Depois foram ainda somados mais 470 mil euros em "trabalhos adicionais", com a reabilitação de mais um piso, para reuniões, armazém e farmácia, segurança privada, a reativação da morgue e "alimentação com serviço de nutricionista".
Ao todo houve, logo em março, estavam as obras a começar, um desvio de mais 890 mil euros em relação aos 750 mil indicados.
No entanto, confrontados com estas informações de um documento oficial, tanto o ministro como Seguro Sanches negam ter permitido os "extra" citados.
"Não foram autorizados nem tão-pouco propostos ao governo trabalhos extra do Exército", disse o gabinete de Gomes Cravinho.

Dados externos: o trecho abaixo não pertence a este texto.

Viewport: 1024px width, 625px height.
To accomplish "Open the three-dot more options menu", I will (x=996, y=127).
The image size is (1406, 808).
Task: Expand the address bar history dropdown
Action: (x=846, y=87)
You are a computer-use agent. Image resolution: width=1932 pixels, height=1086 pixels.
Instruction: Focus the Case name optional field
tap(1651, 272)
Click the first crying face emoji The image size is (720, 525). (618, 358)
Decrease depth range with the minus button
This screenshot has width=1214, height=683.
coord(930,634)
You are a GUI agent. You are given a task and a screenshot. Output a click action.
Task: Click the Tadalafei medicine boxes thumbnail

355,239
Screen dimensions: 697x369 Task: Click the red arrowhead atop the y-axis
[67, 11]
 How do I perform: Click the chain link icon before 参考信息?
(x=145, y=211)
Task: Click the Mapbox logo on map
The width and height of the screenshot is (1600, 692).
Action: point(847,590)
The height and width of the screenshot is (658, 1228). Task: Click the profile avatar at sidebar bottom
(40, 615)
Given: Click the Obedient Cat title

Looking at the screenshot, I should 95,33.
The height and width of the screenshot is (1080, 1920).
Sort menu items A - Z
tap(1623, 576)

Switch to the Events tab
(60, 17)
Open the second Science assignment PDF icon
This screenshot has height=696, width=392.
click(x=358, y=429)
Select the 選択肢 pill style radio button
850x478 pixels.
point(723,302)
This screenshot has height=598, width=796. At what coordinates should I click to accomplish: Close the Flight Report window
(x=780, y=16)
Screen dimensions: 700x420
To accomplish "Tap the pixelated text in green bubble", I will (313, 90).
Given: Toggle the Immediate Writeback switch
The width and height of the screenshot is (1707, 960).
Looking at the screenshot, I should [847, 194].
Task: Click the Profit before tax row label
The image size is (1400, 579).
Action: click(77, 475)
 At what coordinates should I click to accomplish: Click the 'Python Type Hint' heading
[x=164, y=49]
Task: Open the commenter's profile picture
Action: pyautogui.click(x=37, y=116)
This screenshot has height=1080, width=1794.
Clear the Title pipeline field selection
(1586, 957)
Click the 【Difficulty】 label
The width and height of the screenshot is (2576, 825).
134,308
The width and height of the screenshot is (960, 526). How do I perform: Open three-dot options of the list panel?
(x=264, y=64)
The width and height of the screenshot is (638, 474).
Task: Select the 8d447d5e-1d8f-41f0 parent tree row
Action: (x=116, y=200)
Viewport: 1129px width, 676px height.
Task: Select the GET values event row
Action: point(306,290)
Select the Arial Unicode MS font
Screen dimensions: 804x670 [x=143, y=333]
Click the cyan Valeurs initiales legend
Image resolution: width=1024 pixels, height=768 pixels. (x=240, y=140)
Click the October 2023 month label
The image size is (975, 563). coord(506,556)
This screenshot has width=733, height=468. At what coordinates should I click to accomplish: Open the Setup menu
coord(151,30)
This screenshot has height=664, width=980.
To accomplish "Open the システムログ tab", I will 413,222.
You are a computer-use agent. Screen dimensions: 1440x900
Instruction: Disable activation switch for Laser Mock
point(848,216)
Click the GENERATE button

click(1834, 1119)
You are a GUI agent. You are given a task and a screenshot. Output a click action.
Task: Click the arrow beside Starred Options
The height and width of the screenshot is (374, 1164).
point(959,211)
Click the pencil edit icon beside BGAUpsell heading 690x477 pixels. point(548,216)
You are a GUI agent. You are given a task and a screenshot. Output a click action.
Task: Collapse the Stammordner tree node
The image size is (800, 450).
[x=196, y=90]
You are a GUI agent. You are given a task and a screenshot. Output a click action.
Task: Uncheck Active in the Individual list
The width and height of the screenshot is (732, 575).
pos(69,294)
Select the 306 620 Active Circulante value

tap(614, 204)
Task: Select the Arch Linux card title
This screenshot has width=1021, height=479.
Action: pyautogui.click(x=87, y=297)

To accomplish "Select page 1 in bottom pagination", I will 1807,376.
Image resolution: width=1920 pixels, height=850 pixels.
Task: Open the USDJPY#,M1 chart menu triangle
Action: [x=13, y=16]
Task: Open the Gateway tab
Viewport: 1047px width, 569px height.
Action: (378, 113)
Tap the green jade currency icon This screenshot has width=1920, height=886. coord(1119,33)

"Nunca foi autorizada nem proposta nenhuma despesa extra acima dos 750 mil euros. Não é verdade o que está neste documento. O Exército nem sequer tutela a DGRDN, que nunca podia ter autorizado esta despesa", garantiu o secretário de Estado da Defesa.
Alberto Coelho, o único acusado neste processo, alega que durante as três semanas em que a obra se realizou a contrarrelógio houve omissões por parte de responsáveis diretamente envolvidos, que agora o MP não inquiriu.
Gastos os 3,2 milhões de euros, o CAM foi desativado passado um ano, mas em dezembro passado foi transformado num centro de acolhimento para 133 refugiados do Afeganistão.
O destino deste antigo hospital, criado em 1890 e antes denominado Hospital Militar de Doenças Infetocontagiosas, uma unidade pioneira do país neste campo, seria ser transformado numa unidade de cuidados de saúde continuados em parceria com a Câmara Municipal e Santa Casa da Misericórdia de Lisboa.
No entanto, conforme o DN noticiou, o governo decidiu retirar o HMB da lista de imóveis da Defesa a "rentabilizar e entregar a sua tutela ao Chefe de Estado-Maior-General das Forças Armadas (CEMGFA).
O gabinete do CEMGFA prometeu um estudo para identificar "possíveis linhas de ação para conferir utilidade funcional ao antigo HMB no âmbito da saúde militar", com conclusões até ao final do ano passado, mas nada foi conhecido publicamente até agora.